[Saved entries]
------------------------

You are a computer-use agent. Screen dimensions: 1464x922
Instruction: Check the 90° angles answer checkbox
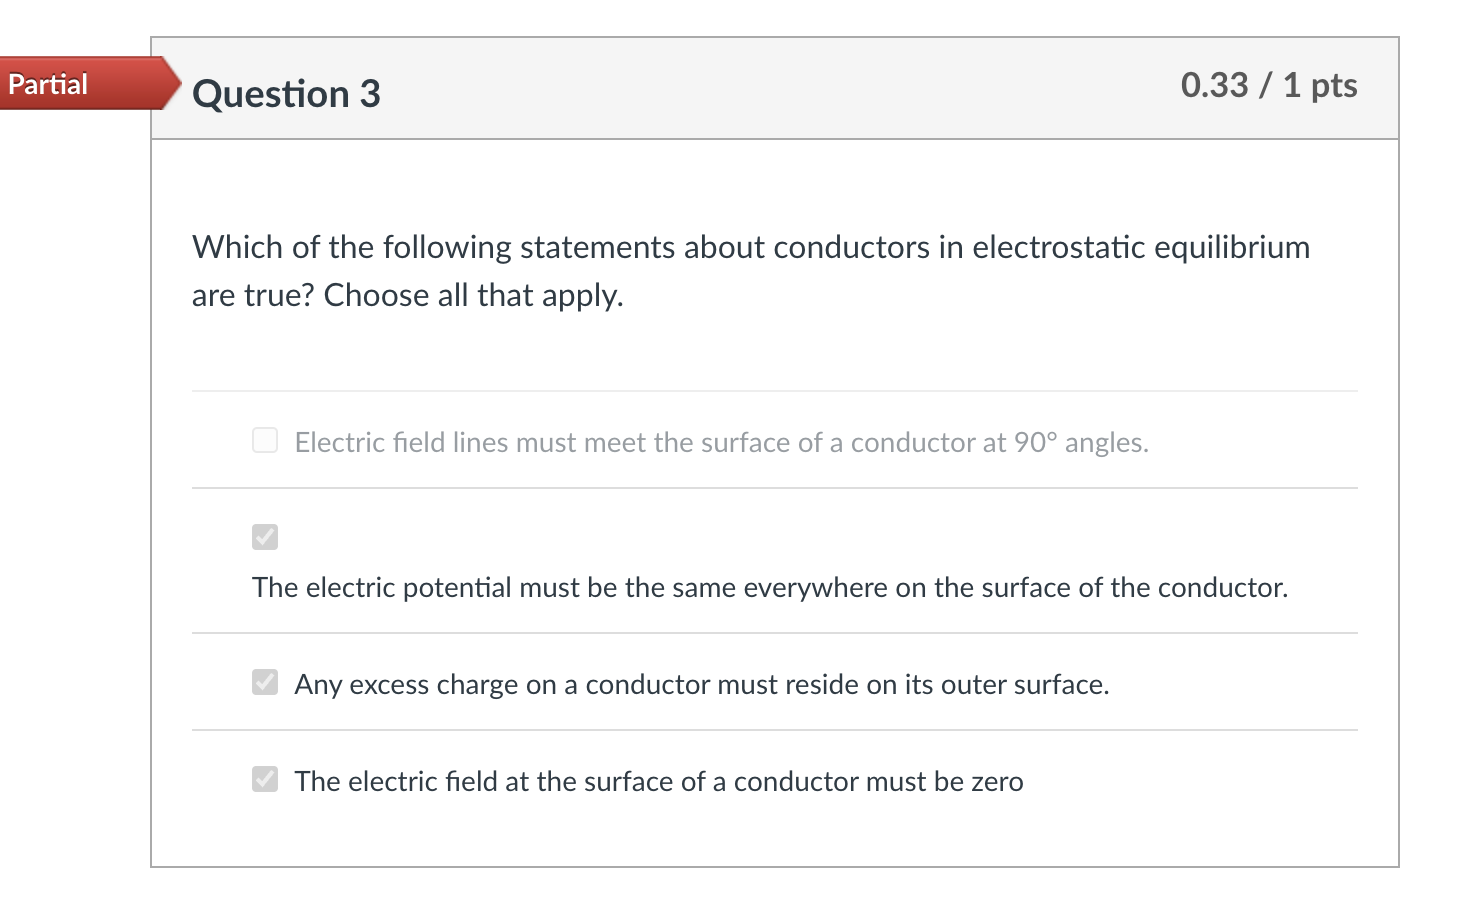click(x=265, y=440)
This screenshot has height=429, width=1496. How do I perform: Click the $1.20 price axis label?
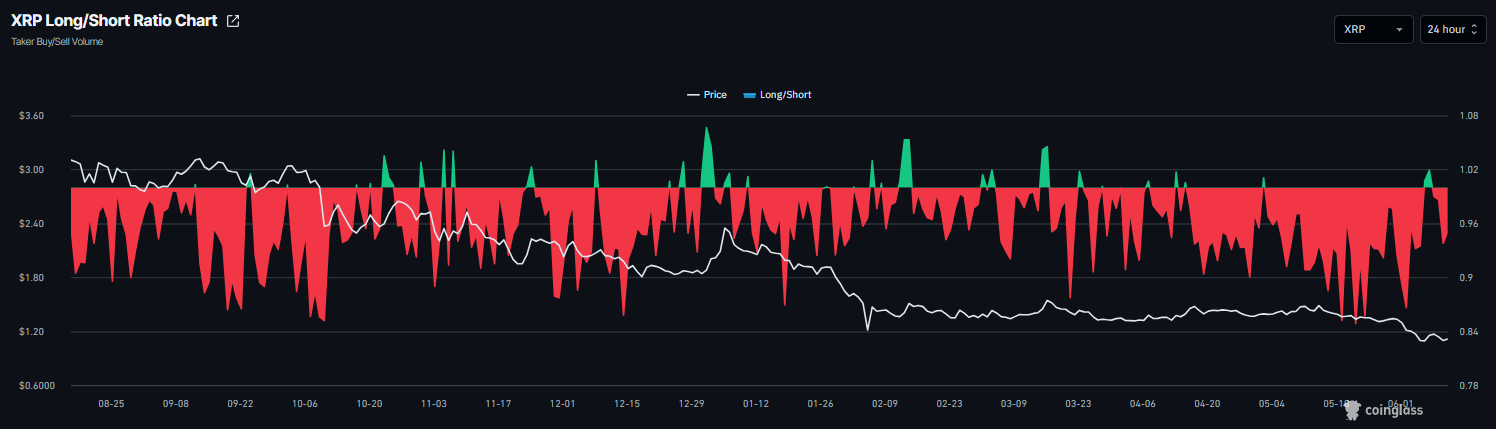click(31, 332)
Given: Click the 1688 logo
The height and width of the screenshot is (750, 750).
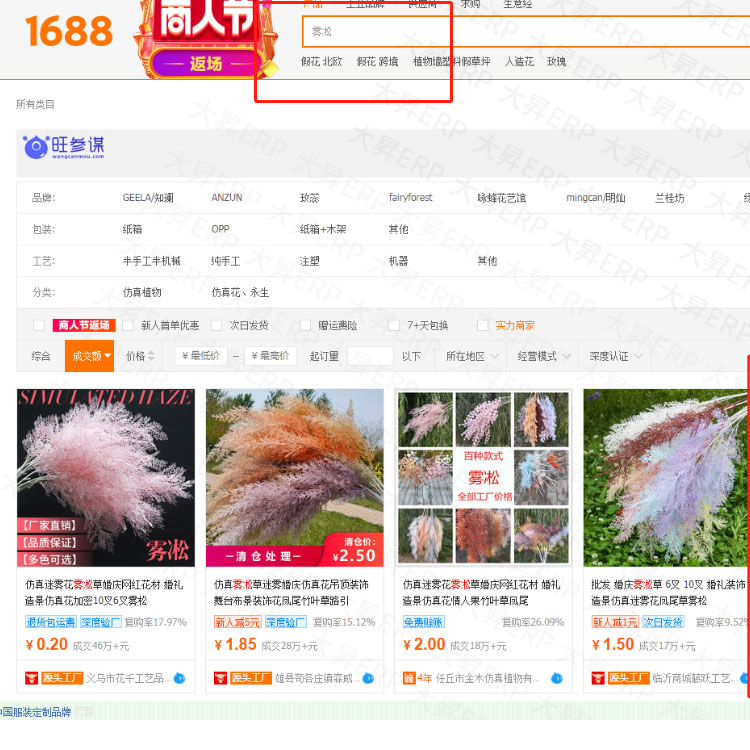Looking at the screenshot, I should [x=68, y=31].
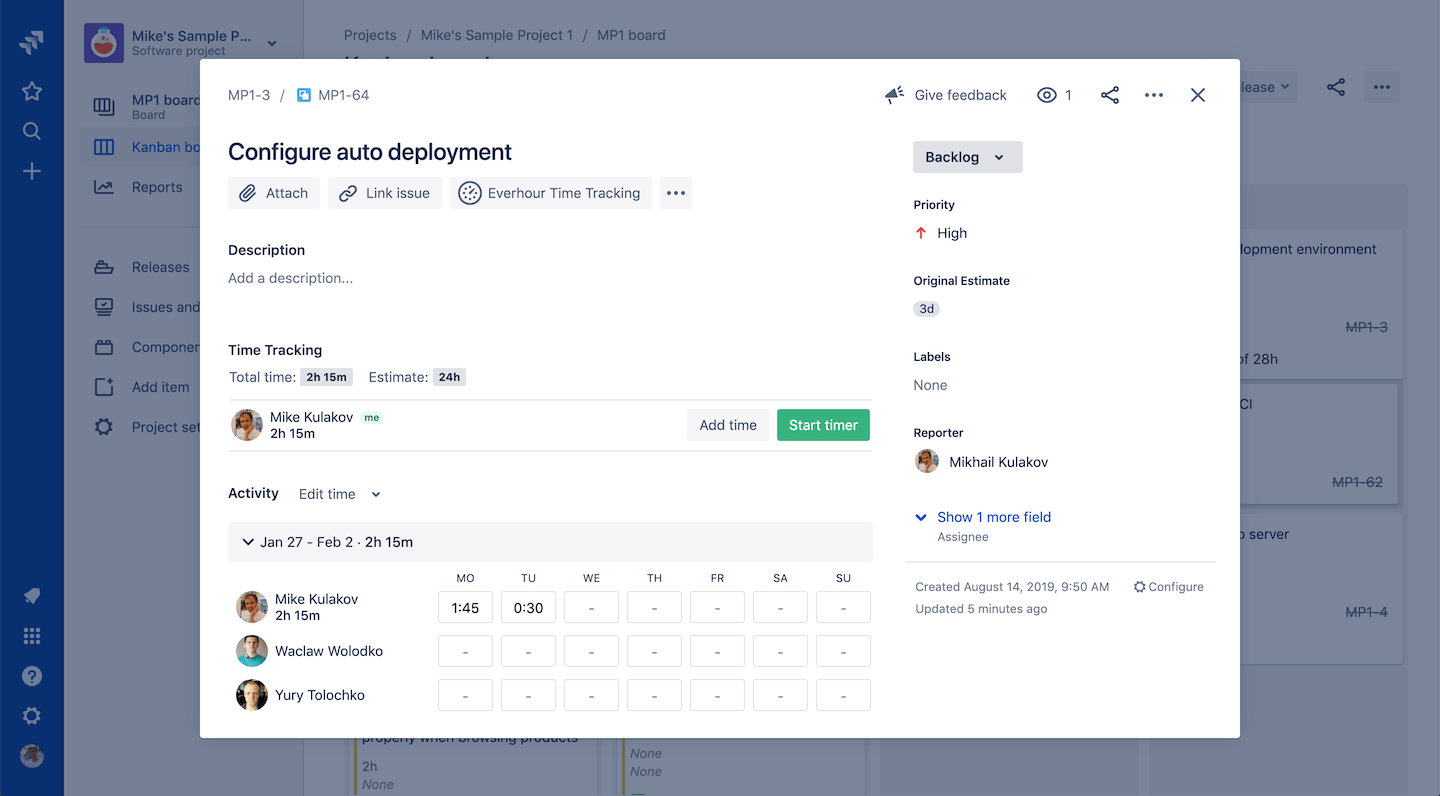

------------------------

● TASK REQUIREMENTS
All of the data above must be printed exactly, minus its pictures.

● EXERCISE RESPONSE
You are a computer-use agent. Screen dimensions: 1464x922
Instruction: Check the 90° angles answer checkbox
click(x=265, y=440)
This screenshot has height=429, width=1496. How do I perform: Click the $1.20 price axis label?
click(31, 332)
Given: Click the 1688 logo
The height and width of the screenshot is (750, 750).
Looking at the screenshot, I should [x=68, y=31].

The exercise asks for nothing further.